Monday, December 24, 2012

Progress Report 44

At this time of year I tend to find that railway maintenance and development goes into tick-over. Rather than becoming immersed in a grand project, I am more inclined to tinker with several ongoing tasks. The major project on hand at the moment is the construction of buildings for the copper mine which are taking up quite a bit of space in the conservatory which I also use as a workshop. The sheer size of these structures means that each job takes some considerable time. There is also a fair degree of waiting between jobs as glue, paint or filler dries and/or hardens. During these interludes, I usually turn to other jobs - some of which I regret to say have to be non railway-related. Since the last progress report I have, however, engaged in a few other activities - constructing a wooden loading hopper from a kit, sculpting some figures in oven-hardening polymer clay and purchasing a kit for a battery-powered diesel outline loco.

Mine buildings - update

Since the last progress report I have grouted and started painting the stonework to more closely resemble the local sandstone. I experimented with various sorts of grouting and eventually opted for a mix of cream and brown tinted waterproof grout which was left over from a couple of household tiling jobs. The grouting not only fills the gaps between the blocks, it also gives them a bit more texture.

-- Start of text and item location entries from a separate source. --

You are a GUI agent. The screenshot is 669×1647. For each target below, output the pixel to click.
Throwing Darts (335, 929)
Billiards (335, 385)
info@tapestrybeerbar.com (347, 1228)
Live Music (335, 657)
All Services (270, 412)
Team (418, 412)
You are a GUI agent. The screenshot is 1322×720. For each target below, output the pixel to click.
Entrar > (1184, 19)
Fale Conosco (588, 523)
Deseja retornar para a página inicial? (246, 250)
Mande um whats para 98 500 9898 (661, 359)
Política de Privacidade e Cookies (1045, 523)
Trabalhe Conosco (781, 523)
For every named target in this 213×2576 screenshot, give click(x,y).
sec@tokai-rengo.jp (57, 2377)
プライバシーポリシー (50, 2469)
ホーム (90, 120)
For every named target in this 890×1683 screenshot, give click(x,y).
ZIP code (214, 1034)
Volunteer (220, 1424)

The corrugated iron sheets have been given a couple of coats of red 'oxide' primer and a start has been made on weathering them using acrylic paints and Scenic Rust which I used successfully to weather the tippler wagons (see How I weathered some LGB tippler wagons).

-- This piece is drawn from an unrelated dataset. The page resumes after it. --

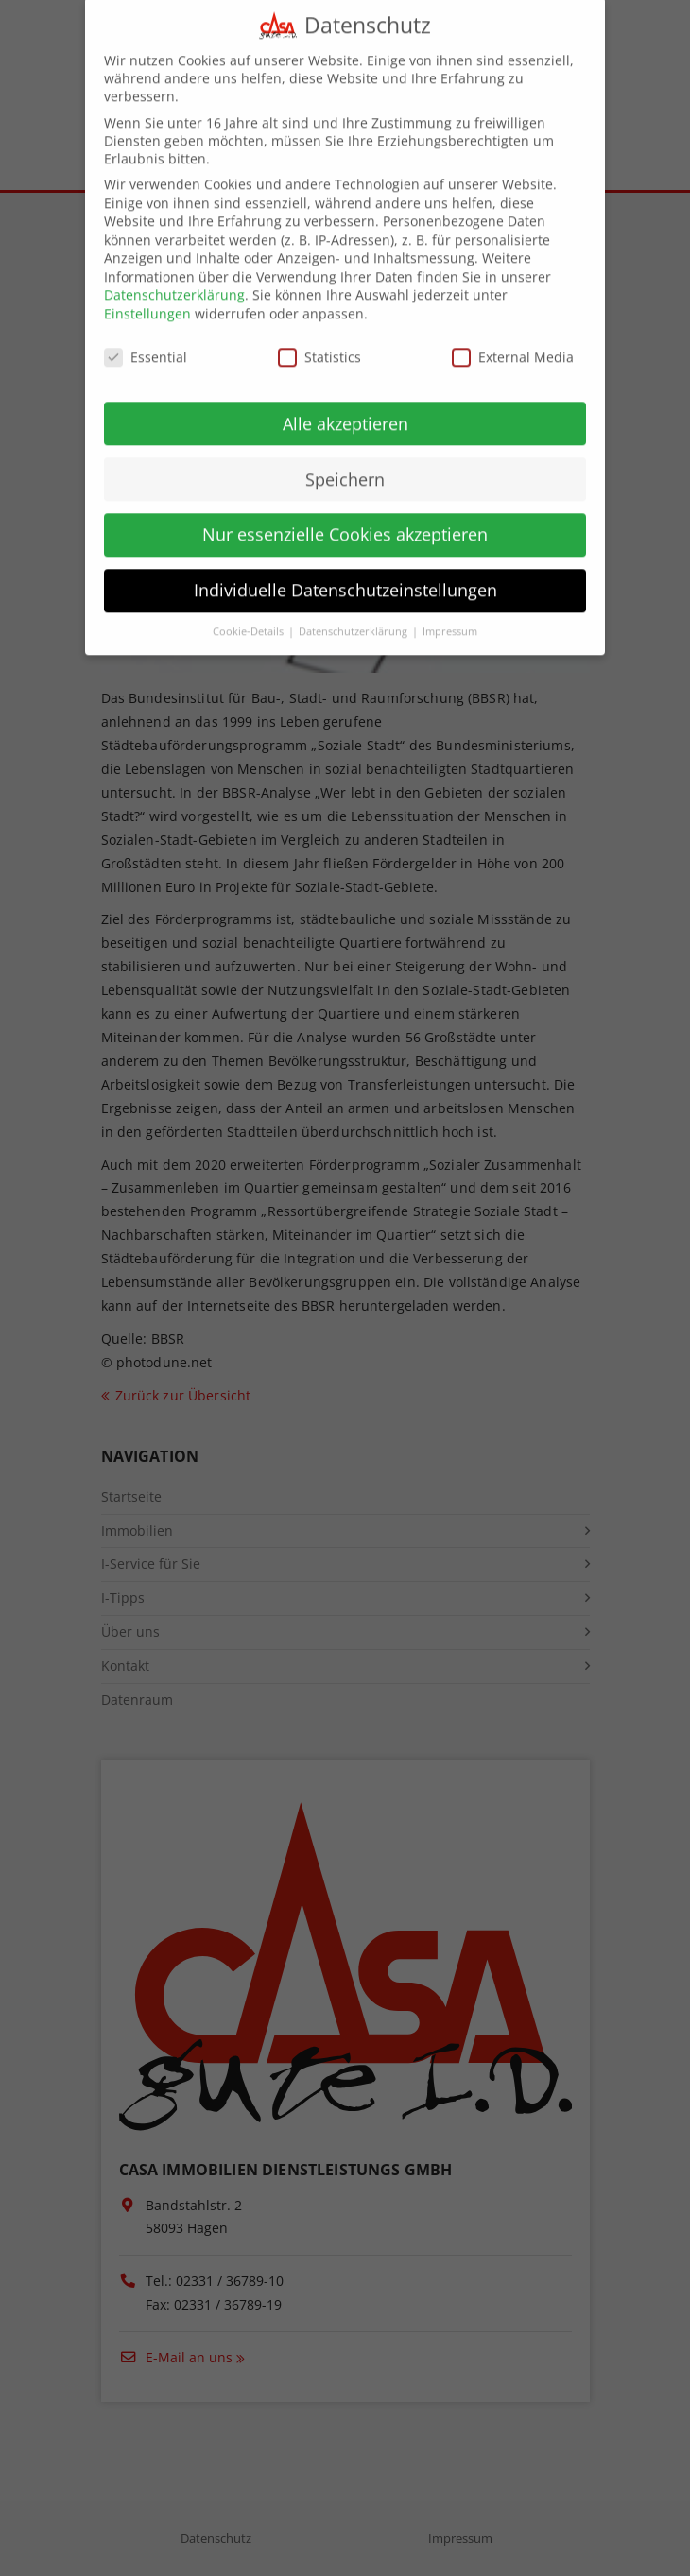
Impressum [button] (450, 615)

Originally, I cut down some 32mm gauge SM32 track to 16.5mm gauge for the minimum gauge feeder line, but this looked over scale. I have since bought some Peco 0-16.5 'crazy' track and although this is under scale, it more closely resembles the sort of lightweight rail which would have been used for a minimum gauge mine railway.

One day I aim to build and indoor Gn15 railway to maybe represent the imagined estate railway which my hypothetical history suggests would have been constructed at Peckforton Castle by Lord Tollemache, after having been inspired by his near neighbour's line at Eaton Hall (see A short history of the railway). As you can see, I have accumulated a few items of rolling stock over the past few years. My visits to various minimum gauge railways across the UK has made me become a lot more aware their history and the influence of Sir Arthur Heywood and Henry Greenly (eg see The Perrygrove Railway).

Loading hopper

A chance find on eBay led to the purchase of a prefabricated German wooden kit for a loading hopper. I had always intended to construct a set of wood and steel loading hoppers for the copper mine and this kit has somewhat short-cut the process.

The hopper will eventually be located over the track leading from the copper mine to the exchange siding at Beeston Market (see The Copper Mine - pending) but as this will require some widening of the timber trackbase the hopper was temporarily sited on the timber yard siding at Peckforton for the photo shoot.

There is still some detailing and light weathering to be completed on the model but for now I am pleased with the outcome (see How I constructed a loading hopper)

Bespoke figures

I have been trying for some time to find appropriate figures in various poses to make a few small tableaux on my railway without success. I have found with commerical figures that either the poses are not what I want or the clothing is not appropriate for an English narrow gauge railway set in the early 1930s. After an abortive attempt to construct my own figures from polymer clay (see Creating atmosphere - Progress Report 31), I consulted various sources on the internet and have been improving my skills. I certainly can't claim to be a Rodin, a Henry Moore or an Antony Gormley but my figures are slowly beginning to resemble something vaguely human.

[Awaiting photo]

The knack seems to be getting the proportions right in the early stages and then having considerable patience and time to sculpt features and details. I have found this is the sort of job I can do while 'watching' TV in the warmth of the living room on these cold and dark winter evenings.
Once I have perfected my techniques to what I consider to be a reasonable standard, I will share my results via another posting (see How I sculpted some figures from polymer clay - pending). However, this might be some time in the future, given my slow rate of progress so far.

Diesel loco kit

Another chance purchase through the G Scale Central forum resulted in the arrival of a 'Jessie' diesel locomotive kit made by IP Engineering.
As this kit is no longer listed on the IP Engineering website I assume it is discontinued. However, the kit I purchased seems to be complete and also includes various additional detailing parts. Once completed this loco will be added to the slowly growing roster of battery-powered locos which I am accumulating (eg see How I constructed a railmotor). My ultimate plan is to have a complete set of locos for both DCC and battery power to hopefully extend the opportunities for operating sessions through the year as the track cleaning process required for track power can become tedious prior to a brief operating session (see How I clean the track).